I've used GQView in Linux, but I wasn't very impressed. On the other hand, I didn't hate it all THAT much either, which is a pretty good achievement, I guess.
HOWEVER! Now is the time for self-promotion! My own image viewer is getting farily usable, and it beats the pants off everything else out there! http://wakaba.c3.cx/sup/kareha.pl/1122405906/
Gah. GQview is nasty. Last time I tried it (2.0.1, IIRC):
a) It didn't to background loading (so they fixed that?)
b) It couldn't do animated gifs (*)
c) Navigating the tree with keys alone was nasty.
d) Leaked memory at a disturbing rate.
e) It's slow.
And a host of other minor things I've fortunately forgotten.
The only UNIX image viewer I've seen that doesn't completely suck is xzgv (yet only if you spend a couple hours beating it into submission), and that's an unmaintained relic. In the end I found myself using ACDsee classic through Wine.
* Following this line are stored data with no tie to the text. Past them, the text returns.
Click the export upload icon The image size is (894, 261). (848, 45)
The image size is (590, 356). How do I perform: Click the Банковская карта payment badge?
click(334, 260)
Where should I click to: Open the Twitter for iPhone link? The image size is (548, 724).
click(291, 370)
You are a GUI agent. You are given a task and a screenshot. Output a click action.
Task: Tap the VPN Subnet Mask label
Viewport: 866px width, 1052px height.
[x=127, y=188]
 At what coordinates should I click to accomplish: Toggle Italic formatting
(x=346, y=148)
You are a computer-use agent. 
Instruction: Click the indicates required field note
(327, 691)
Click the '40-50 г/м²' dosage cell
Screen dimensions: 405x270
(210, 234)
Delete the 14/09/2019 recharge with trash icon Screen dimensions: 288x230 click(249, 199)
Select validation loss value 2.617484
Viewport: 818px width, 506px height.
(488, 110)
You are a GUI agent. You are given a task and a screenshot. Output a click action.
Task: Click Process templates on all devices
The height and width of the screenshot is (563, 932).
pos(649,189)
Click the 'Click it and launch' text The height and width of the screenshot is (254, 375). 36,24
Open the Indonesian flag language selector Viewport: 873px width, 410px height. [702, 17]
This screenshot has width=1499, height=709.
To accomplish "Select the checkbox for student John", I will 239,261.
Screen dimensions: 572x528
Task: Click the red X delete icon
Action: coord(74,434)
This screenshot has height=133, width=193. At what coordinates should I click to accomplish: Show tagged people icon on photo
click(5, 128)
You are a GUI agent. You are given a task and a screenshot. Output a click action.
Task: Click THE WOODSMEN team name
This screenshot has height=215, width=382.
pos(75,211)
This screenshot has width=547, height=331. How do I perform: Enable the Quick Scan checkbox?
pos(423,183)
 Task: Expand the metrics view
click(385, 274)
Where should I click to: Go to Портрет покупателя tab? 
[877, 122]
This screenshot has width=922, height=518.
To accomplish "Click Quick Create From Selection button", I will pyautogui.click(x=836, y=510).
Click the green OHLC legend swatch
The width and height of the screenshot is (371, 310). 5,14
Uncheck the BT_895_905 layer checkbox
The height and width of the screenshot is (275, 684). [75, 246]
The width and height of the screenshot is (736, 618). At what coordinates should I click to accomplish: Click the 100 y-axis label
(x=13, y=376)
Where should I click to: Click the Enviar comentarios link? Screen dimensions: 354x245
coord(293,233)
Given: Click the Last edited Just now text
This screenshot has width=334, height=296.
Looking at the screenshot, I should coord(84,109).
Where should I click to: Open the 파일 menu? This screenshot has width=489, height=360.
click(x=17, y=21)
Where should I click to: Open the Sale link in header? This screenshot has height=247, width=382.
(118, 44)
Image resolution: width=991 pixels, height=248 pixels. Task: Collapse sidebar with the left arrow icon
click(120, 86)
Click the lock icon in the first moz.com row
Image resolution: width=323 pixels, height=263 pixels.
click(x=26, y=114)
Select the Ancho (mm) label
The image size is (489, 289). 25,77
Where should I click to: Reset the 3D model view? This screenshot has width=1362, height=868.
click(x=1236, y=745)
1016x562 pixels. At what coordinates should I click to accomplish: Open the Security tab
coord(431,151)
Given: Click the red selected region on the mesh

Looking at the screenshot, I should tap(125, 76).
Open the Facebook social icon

(*) Yet GQview uses gdk_pixbuf, which supports animated gifs. What's wrong with this picture?
I was told Kuickview has a similar interface to ACDSee, but I haven't tried it and I don't know if it's anywhere near as good.
>The only UNIX image viewer I've seen that doesn't completely suck is xzgv (yet only if you spend a couple hours beating it into submission), and that's an unmaintained relic.
Mostly off topic, but Gwenview does not suck! ... Provided that you have all the KDE overhead whatsits installed, which OS X doesn't. Anyway.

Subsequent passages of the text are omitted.